> SELECTED PASSAGE
= = = =
Student learning gains, as measured by scores on pretests and post tests, are increasingly being used to evaluate educator performance. Known as “value-added” measuring, student gains are often the primary factor used to select educational staff for rewards or sanctions.

So… is that the best way to evaluate them? And what’s the best way to improve upon their effectiveness?

With regards to furthering teacher effectiveness, research demonstrates that experience greatly enhances the productivity of teachers, while advanced degrees are not correlated with their productivity. Interestingly, there is no evidence that education majors are significantly more productive as teachers than non-education majors. This suggests that current salary schedules, which are based in part on educational attainment, may not be an efficient way to compensate teachers.

The research also shows that only content-oriented professional development coursework appears effective. According to Dr. Linda Darling‐Hammond, the quality of teachers has the greatest impact on nurturing cognitive abilities, developing knowledge, and increasing motivation of students. Dr. Harold Wenglinsky has also noted that improving teaching quality is an effective way to improve students’ academic achievement.

How exactly can we have a meaningful teacher performance evaluation system that incorporates student learning outcomes as a primary factor in teacher performance? An accurate method of measurement, assessment and evaluation is needed.
= = = =
> SUPPLIED DATA

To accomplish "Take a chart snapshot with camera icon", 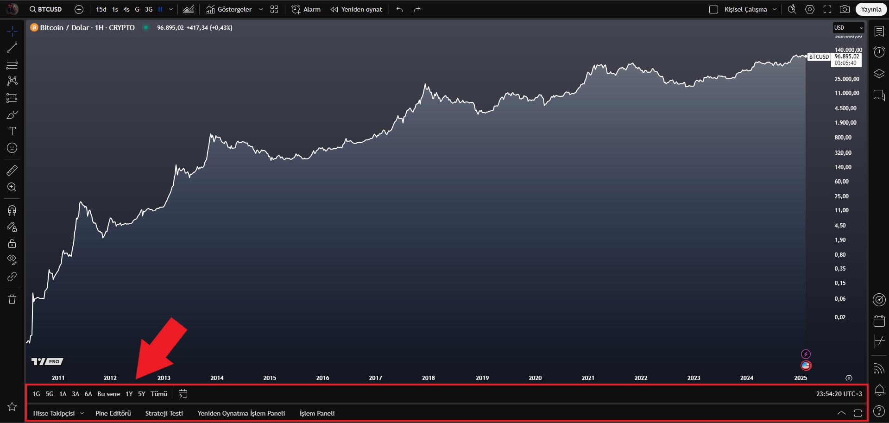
= = = =
> EXERCISE AIM
Repeat, word for word, everything in the teacher evaluation passage above from "Student learning gains, as" down to "upon their effectiveness?".

> EXPECTED ANSWER
Student learning gains, as measured by scores on pretests and post tests, are increasingly being used to evaluate educator performance. Known as “value-added” measuring, student gains are often the primary factor used to select educational staff for rewards or sanctions.

So… is that the best way to evaluate them? And what’s the best way to improve upon their effectiveness?